- _WHAT TO PRODUCE_: Restate all of the data below word for word.

━━━

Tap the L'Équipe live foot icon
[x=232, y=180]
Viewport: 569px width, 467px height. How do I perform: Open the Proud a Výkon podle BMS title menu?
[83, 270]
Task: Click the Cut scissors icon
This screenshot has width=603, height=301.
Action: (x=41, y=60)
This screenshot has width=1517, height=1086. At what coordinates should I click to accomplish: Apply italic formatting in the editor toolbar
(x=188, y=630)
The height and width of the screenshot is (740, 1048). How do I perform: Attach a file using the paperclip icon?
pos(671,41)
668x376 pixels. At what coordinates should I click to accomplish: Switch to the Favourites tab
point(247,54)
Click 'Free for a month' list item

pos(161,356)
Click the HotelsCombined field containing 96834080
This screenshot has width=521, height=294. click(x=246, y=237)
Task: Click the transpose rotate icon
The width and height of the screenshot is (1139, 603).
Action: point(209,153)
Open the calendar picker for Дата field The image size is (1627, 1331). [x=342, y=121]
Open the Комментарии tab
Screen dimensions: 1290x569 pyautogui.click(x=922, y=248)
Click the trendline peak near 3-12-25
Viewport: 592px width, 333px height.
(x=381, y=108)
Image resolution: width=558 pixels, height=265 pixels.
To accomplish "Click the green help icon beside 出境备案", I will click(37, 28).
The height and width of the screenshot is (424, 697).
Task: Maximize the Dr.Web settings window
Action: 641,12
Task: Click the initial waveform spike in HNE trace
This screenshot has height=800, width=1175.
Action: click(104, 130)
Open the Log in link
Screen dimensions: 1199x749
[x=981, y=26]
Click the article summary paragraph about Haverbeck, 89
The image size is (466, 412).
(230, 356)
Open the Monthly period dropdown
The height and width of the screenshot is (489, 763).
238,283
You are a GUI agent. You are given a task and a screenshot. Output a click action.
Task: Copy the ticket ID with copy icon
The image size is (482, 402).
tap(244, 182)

━━━

- _REPLY_:
Tap the L'Équipe live foot icon
[x=232, y=180]
Viewport: 569px width, 467px height. How do I perform: Open the Proud a Výkon podle BMS title menu?
[83, 270]
Task: Click the Cut scissors icon
This screenshot has width=603, height=301.
Action: (x=41, y=60)
This screenshot has width=1517, height=1086. At what coordinates should I click to accomplish: Apply italic formatting in the editor toolbar
(x=188, y=630)
The height and width of the screenshot is (740, 1048). How do I perform: Attach a file using the paperclip icon?
pos(671,41)
668x376 pixels. At what coordinates should I click to accomplish: Switch to the Favourites tab
point(247,54)
Click 'Free for a month' list item

pos(161,356)
Click the HotelsCombined field containing 96834080
This screenshot has width=521, height=294. click(x=246, y=237)
Task: Click the transpose rotate icon
The width and height of the screenshot is (1139, 603).
Action: point(209,153)
Open the calendar picker for Дата field The image size is (1627, 1331). [x=342, y=121]
Open the Комментарии tab
Screen dimensions: 1290x569 pyautogui.click(x=922, y=248)
Click the trendline peak near 3-12-25
Viewport: 592px width, 333px height.
(x=381, y=108)
Image resolution: width=558 pixels, height=265 pixels.
To accomplish "Click the green help icon beside 出境备案", I will click(37, 28).
The height and width of the screenshot is (424, 697).
Task: Maximize the Dr.Web settings window
Action: 641,12
Task: Click the initial waveform spike in HNE trace
This screenshot has height=800, width=1175.
Action: click(104, 130)
Open the Log in link
Screen dimensions: 1199x749
[x=981, y=26]
Click the article summary paragraph about Haverbeck, 89
The image size is (466, 412).
(230, 356)
Open the Monthly period dropdown
The height and width of the screenshot is (489, 763).
238,283
You are a GUI agent. You are given a task and a screenshot. Output a click action.
Task: Copy the ticket ID with copy icon
The image size is (482, 402).
tap(244, 182)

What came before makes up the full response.